A spokesman for the intelligence panel confirmed that Wolfe's charges were dropped in 2004 and said his security clearance was reissued in 2008. According to the April 2017 Buzzfeed article by Watkins, in a previous indictment dating from January 2015 of Russian intelligence operative Victor Podobnyy, MALE-1 was a reference to Page. It's a crime to leak classified information. Attorney General Jeff Sessions bragged a year ago that his DOJ was pursuing three times as many leak investigations as were open at the end of the Obama administration, but this is the first known instance of the Trump administration continuing those tactics against the press.

The news of the seizure of Watkins' records surfaced Thursday when Wolfe, 57, was arrested and charged with lying to investigators about his contacts with three reporters, including Watkins, who is now 26. The pair communicated on an often daily basis over the course of almost four years.
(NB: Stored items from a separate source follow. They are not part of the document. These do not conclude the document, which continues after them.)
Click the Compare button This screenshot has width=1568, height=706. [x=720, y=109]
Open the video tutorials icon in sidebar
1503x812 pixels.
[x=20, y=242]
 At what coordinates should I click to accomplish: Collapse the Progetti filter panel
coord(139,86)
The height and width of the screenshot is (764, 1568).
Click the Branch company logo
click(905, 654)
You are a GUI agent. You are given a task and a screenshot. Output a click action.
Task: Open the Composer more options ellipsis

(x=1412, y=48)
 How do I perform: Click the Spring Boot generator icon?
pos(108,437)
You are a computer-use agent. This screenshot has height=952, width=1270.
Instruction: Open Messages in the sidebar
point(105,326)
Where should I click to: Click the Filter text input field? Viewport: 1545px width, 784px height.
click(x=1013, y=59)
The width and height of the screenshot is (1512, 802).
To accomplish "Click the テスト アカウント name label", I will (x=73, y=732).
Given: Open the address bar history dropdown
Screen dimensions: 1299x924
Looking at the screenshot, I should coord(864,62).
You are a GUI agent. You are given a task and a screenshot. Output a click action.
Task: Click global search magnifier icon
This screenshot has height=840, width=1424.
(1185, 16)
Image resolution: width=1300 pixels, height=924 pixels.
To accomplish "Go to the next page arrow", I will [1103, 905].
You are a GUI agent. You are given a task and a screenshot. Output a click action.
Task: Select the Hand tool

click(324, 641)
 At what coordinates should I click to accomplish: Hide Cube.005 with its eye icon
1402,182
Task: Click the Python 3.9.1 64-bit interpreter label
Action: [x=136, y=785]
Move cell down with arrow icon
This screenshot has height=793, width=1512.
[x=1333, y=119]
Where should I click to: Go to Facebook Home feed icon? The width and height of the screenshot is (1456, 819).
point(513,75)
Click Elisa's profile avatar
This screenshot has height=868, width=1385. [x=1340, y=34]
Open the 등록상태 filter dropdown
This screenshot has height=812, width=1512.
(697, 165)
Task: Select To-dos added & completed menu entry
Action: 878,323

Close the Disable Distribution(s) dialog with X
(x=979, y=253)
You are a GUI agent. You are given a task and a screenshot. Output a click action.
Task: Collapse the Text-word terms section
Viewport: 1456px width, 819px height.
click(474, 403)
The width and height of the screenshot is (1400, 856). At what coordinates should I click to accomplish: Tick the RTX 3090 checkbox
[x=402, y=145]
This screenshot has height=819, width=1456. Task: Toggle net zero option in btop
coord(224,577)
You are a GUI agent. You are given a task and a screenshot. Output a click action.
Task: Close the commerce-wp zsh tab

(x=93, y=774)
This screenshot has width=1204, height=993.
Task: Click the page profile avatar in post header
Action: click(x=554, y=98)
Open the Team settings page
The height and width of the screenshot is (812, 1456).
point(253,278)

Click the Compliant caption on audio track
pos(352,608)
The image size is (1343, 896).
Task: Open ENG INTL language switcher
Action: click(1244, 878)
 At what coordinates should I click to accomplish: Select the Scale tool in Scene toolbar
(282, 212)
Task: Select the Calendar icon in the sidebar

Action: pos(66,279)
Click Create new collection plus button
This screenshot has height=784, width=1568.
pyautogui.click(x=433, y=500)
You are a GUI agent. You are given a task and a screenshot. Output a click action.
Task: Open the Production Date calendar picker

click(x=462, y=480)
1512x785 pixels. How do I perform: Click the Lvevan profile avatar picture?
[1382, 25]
In a separate instance, the indictment said that Wolfe used the encrypted messaging app Signal to inform a female journalist he had served a person with a subpoena in the Russian Federation investigation, the government said.

According to his LinkedIn page, Wolfe earned a degree in Business Administration and Management from the University of Maryland College Park. "That should be a grave concern to anyone who cares about an informed citizenry".

Later in Obama's second term, perhaps aware of how history would judge this unsavory part of his presidential record, the administration backed off its aggressive pursuit of reporters' sources. Watkins appears to be referred to as Reporter #2 in the indictment.

One of the most extreme attacks on press freedom under Obama was when DOJ obtained the phone records of various journalists to find their sources.